┌────────

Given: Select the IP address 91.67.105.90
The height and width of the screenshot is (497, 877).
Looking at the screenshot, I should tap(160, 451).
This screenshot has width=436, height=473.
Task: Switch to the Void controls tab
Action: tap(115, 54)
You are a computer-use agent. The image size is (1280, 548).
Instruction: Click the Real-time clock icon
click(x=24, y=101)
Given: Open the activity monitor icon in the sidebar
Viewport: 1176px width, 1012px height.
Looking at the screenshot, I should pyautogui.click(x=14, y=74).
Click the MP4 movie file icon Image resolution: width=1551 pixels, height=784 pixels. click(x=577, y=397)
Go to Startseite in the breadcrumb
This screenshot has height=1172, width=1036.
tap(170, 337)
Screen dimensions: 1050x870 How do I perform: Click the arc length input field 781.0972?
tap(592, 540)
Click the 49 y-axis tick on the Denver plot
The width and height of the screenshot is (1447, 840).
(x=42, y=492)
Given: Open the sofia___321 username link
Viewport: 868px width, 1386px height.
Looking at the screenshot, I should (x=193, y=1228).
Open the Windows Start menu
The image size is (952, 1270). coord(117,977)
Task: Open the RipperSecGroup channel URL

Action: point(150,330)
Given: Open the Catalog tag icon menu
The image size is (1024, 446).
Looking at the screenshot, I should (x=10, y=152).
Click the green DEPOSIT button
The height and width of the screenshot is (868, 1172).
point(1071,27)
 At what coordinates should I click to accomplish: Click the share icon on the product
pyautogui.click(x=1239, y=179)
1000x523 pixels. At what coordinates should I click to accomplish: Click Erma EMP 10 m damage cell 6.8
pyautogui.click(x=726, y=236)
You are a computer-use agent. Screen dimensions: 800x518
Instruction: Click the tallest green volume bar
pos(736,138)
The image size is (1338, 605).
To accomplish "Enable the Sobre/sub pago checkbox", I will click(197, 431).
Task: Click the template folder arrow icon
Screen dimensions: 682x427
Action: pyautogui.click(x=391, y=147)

└────────

SHORT TASK: Give back the full listing above word for word, keeping every line unchanged and in its original order.

THE SOLUTION:
Given: Select the IP address 91.67.105.90
The height and width of the screenshot is (497, 877).
Looking at the screenshot, I should tap(160, 451).
This screenshot has width=436, height=473.
Task: Switch to the Void controls tab
Action: tap(115, 54)
You are a computer-use agent. The image size is (1280, 548).
Instruction: Click the Real-time clock icon
click(x=24, y=101)
Given: Open the activity monitor icon in the sidebar
Viewport: 1176px width, 1012px height.
Looking at the screenshot, I should pyautogui.click(x=14, y=74).
Click the MP4 movie file icon Image resolution: width=1551 pixels, height=784 pixels. click(x=577, y=397)
Go to Startseite in the breadcrumb
This screenshot has height=1172, width=1036.
tap(170, 337)
Screen dimensions: 1050x870 How do I perform: Click the arc length input field 781.0972?
tap(592, 540)
Click the 49 y-axis tick on the Denver plot
The width and height of the screenshot is (1447, 840).
(x=42, y=492)
Given: Open the sofia___321 username link
Viewport: 868px width, 1386px height.
Looking at the screenshot, I should (x=193, y=1228).
Open the Windows Start menu
The image size is (952, 1270). coord(117,977)
Task: Open the RipperSecGroup channel URL

Action: point(150,330)
Given: Open the Catalog tag icon menu
The image size is (1024, 446).
Looking at the screenshot, I should (x=10, y=152).
Click the green DEPOSIT button
The height and width of the screenshot is (868, 1172).
point(1071,27)
 At what coordinates should I click to accomplish: Click the share icon on the product
pyautogui.click(x=1239, y=179)
1000x523 pixels. At what coordinates should I click to accomplish: Click Erma EMP 10 m damage cell 6.8
pyautogui.click(x=726, y=236)
You are a computer-use agent. Screen dimensions: 800x518
Instruction: Click the tallest green volume bar
pos(736,138)
The image size is (1338, 605).
To accomplish "Enable the Sobre/sub pago checkbox", I will click(197, 431).
Task: Click the template folder arrow icon
Screen dimensions: 682x427
Action: pyautogui.click(x=391, y=147)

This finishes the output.